BRIEF: Show all lines of the entries in which the word "dimensions" is found.

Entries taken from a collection
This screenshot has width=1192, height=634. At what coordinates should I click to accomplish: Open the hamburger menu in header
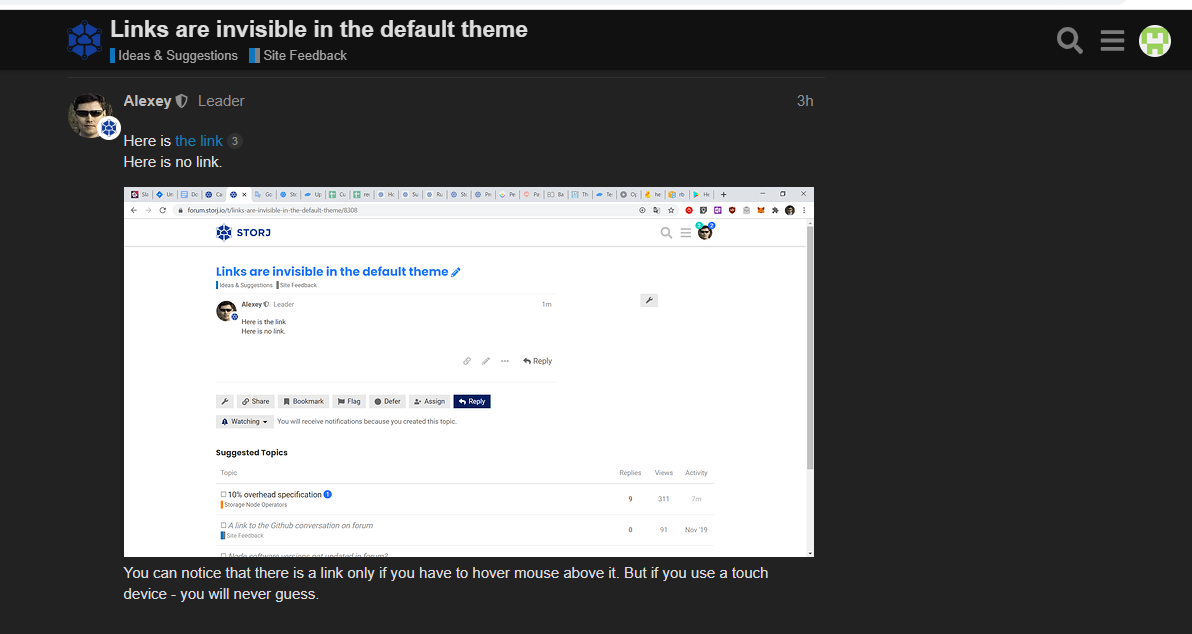pyautogui.click(x=1112, y=41)
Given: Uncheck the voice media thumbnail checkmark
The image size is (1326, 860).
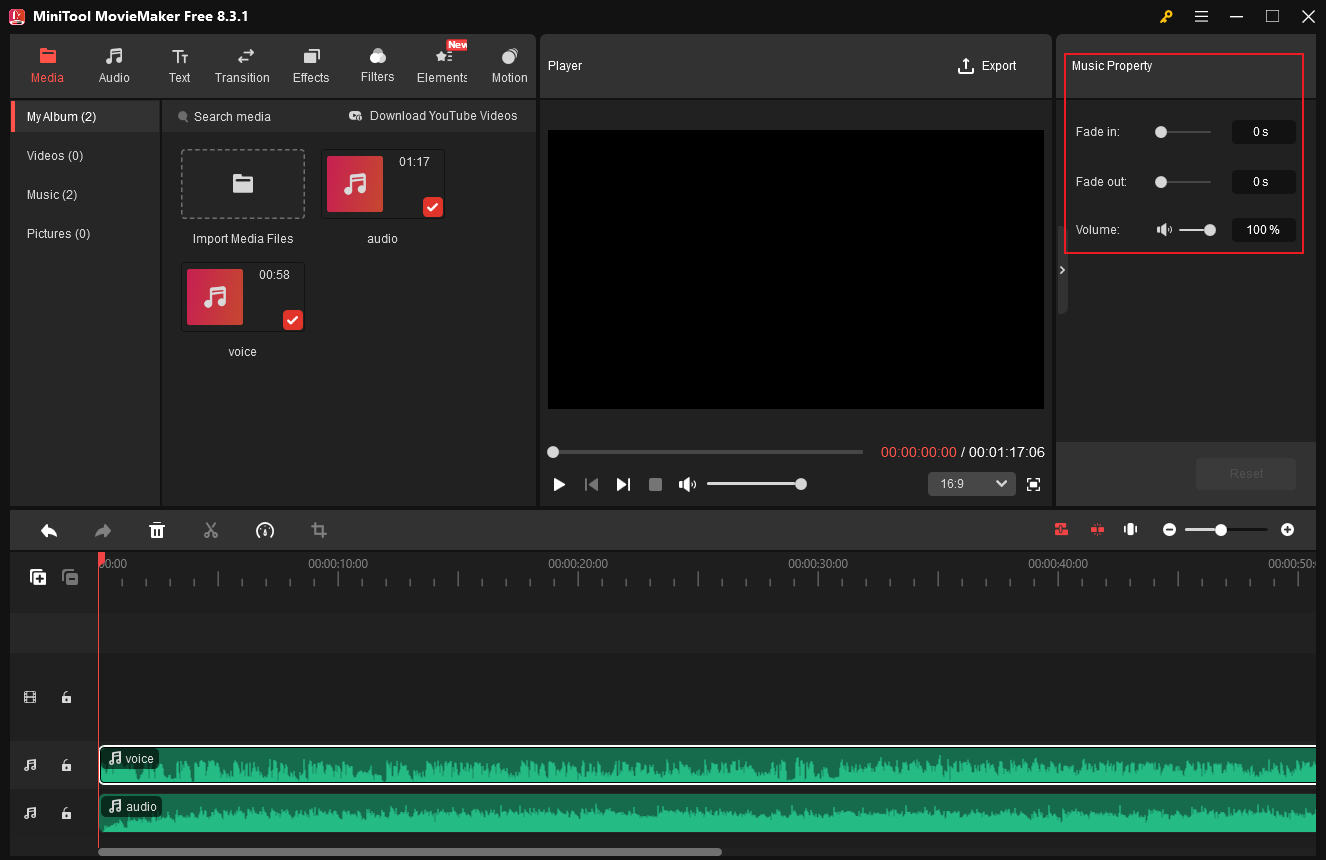Looking at the screenshot, I should [292, 320].
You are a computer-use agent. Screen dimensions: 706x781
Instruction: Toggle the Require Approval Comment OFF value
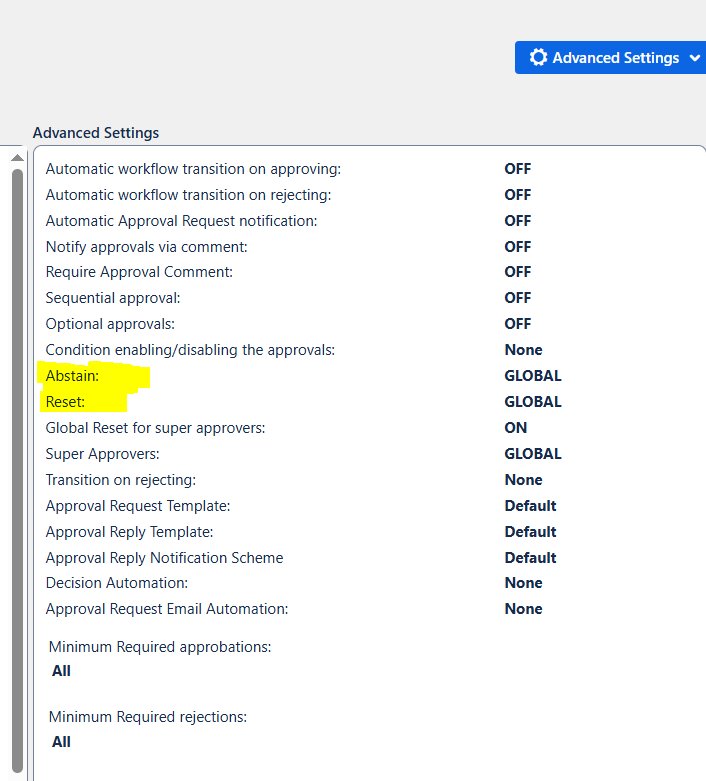[x=517, y=272]
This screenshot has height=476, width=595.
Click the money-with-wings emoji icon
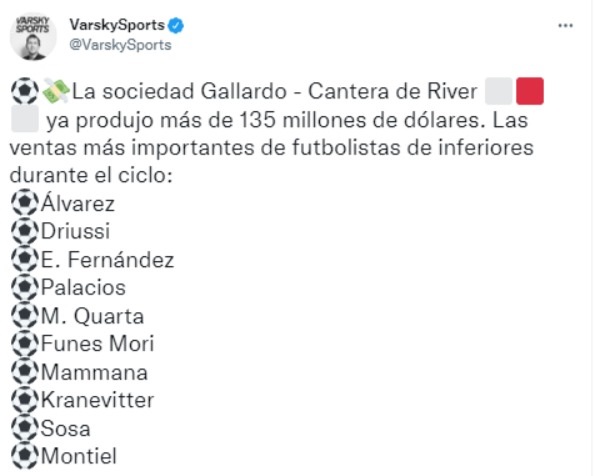(x=56, y=91)
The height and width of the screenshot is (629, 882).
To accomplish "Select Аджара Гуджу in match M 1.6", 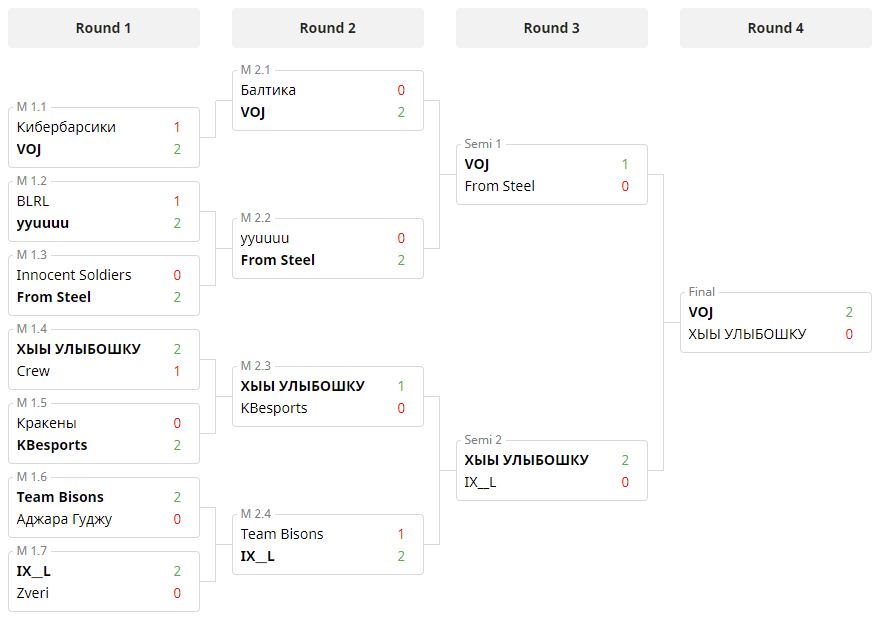I will (x=64, y=519).
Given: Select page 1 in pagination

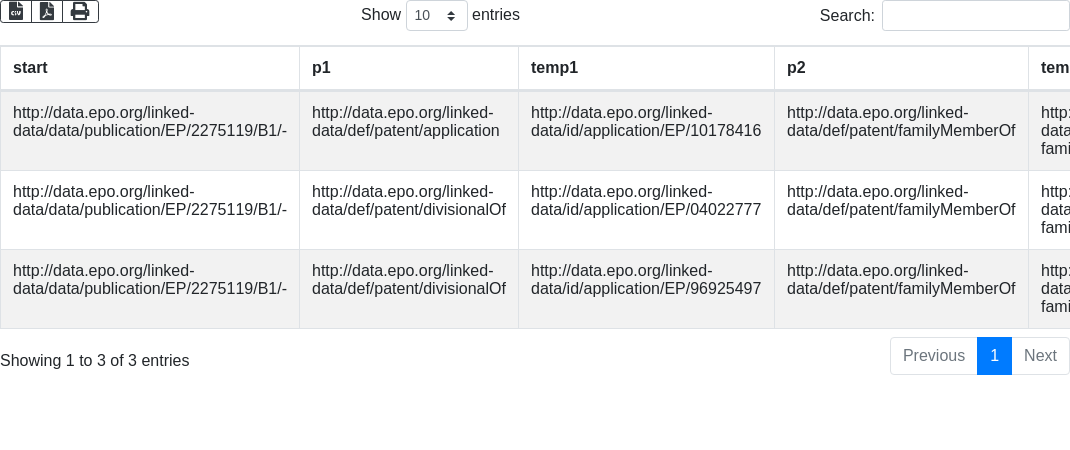Looking at the screenshot, I should tap(994, 356).
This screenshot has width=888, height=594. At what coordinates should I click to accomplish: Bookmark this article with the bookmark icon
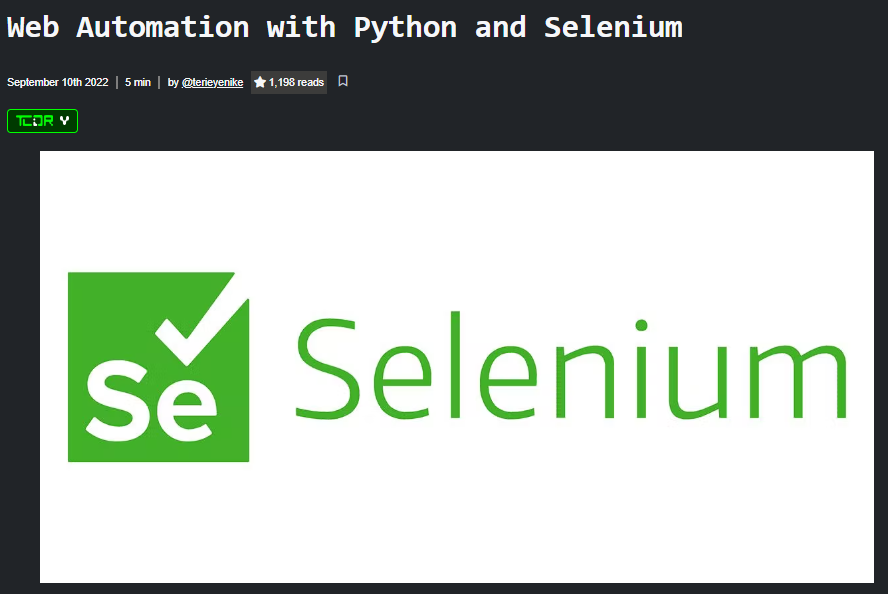(x=343, y=82)
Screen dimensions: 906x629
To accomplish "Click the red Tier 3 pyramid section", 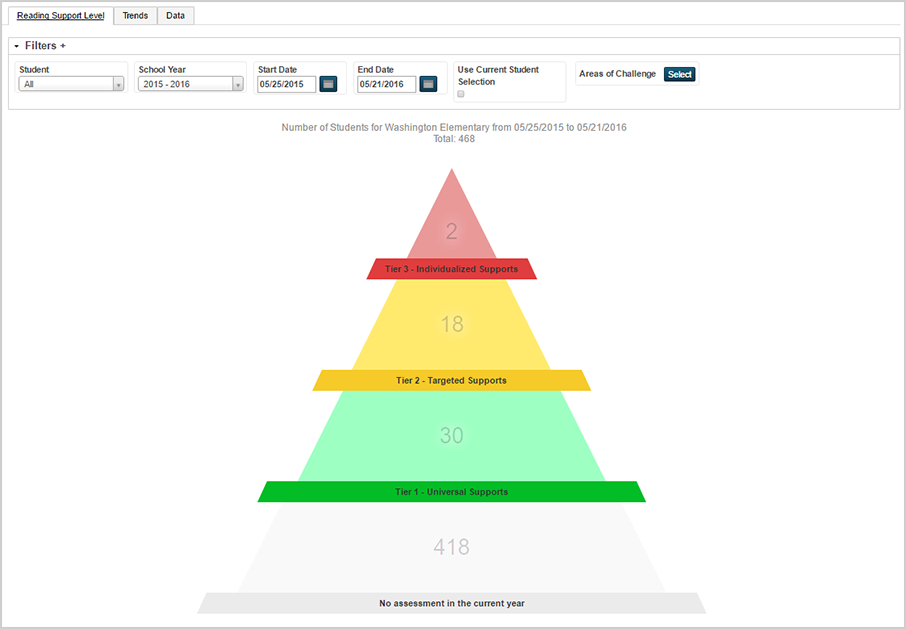I will tap(452, 225).
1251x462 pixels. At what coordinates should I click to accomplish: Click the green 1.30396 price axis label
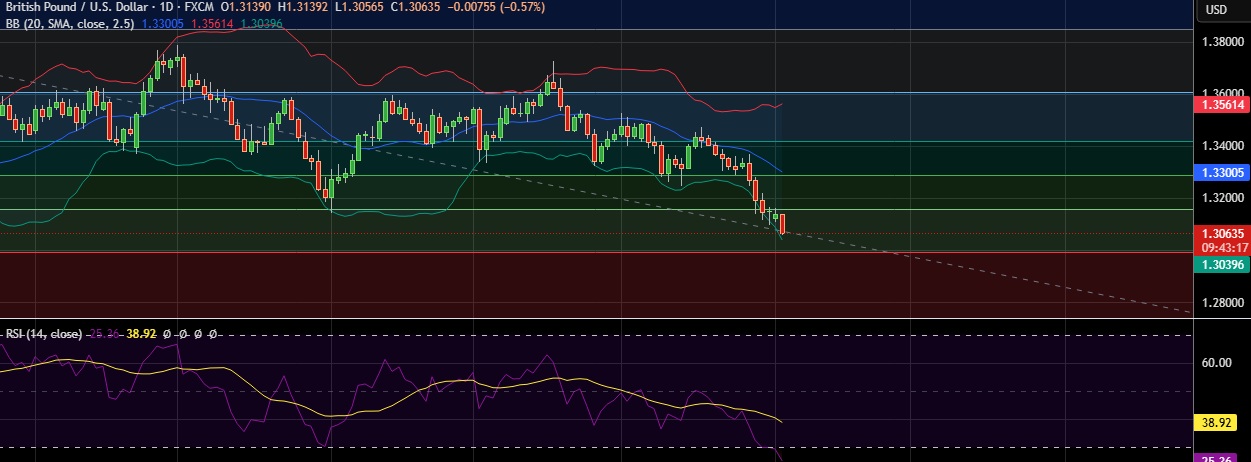pos(1221,264)

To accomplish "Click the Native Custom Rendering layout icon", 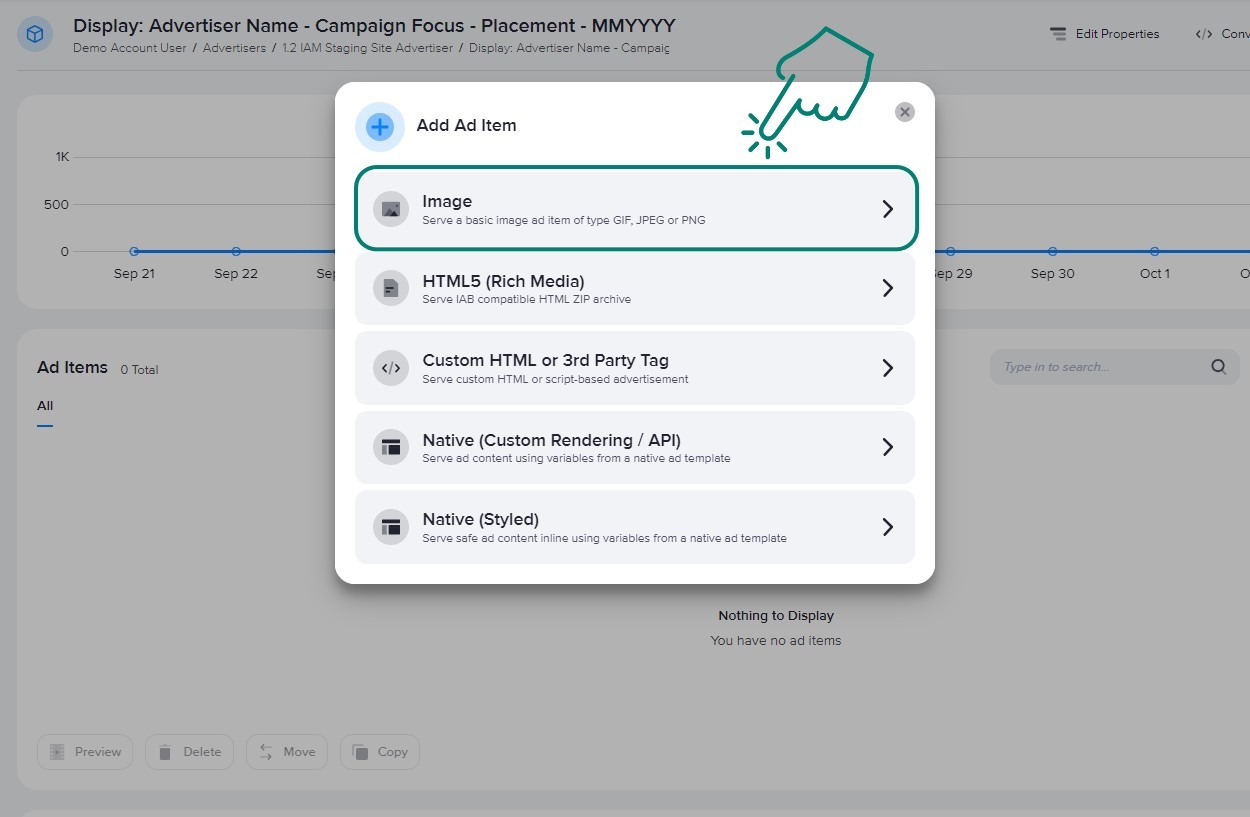I will [x=391, y=447].
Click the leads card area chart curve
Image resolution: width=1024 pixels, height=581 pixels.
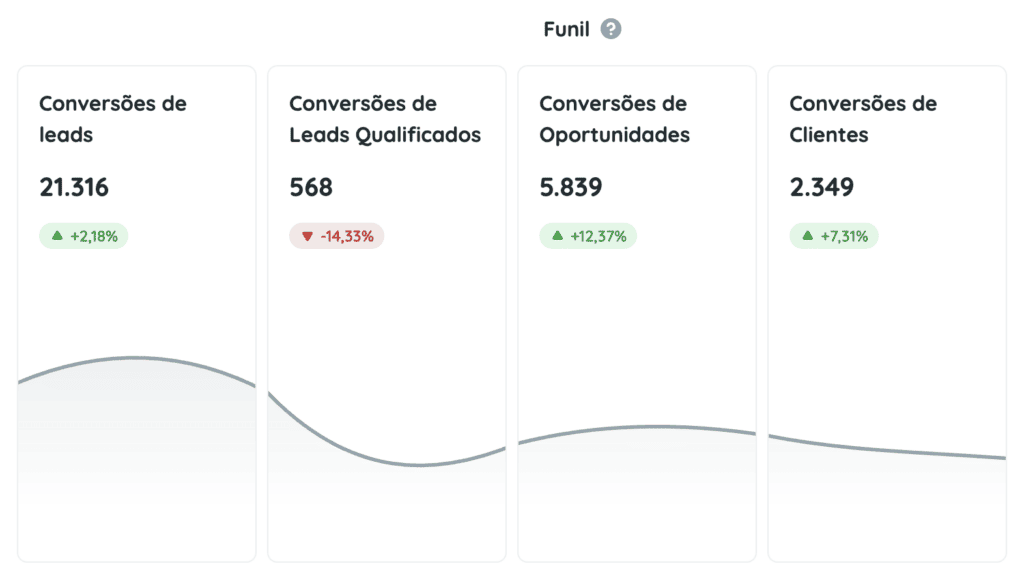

YOUR SOLUTION:
You are a computer-use agent. Screen dimensions: 706x781
Screen dimensions: 906x629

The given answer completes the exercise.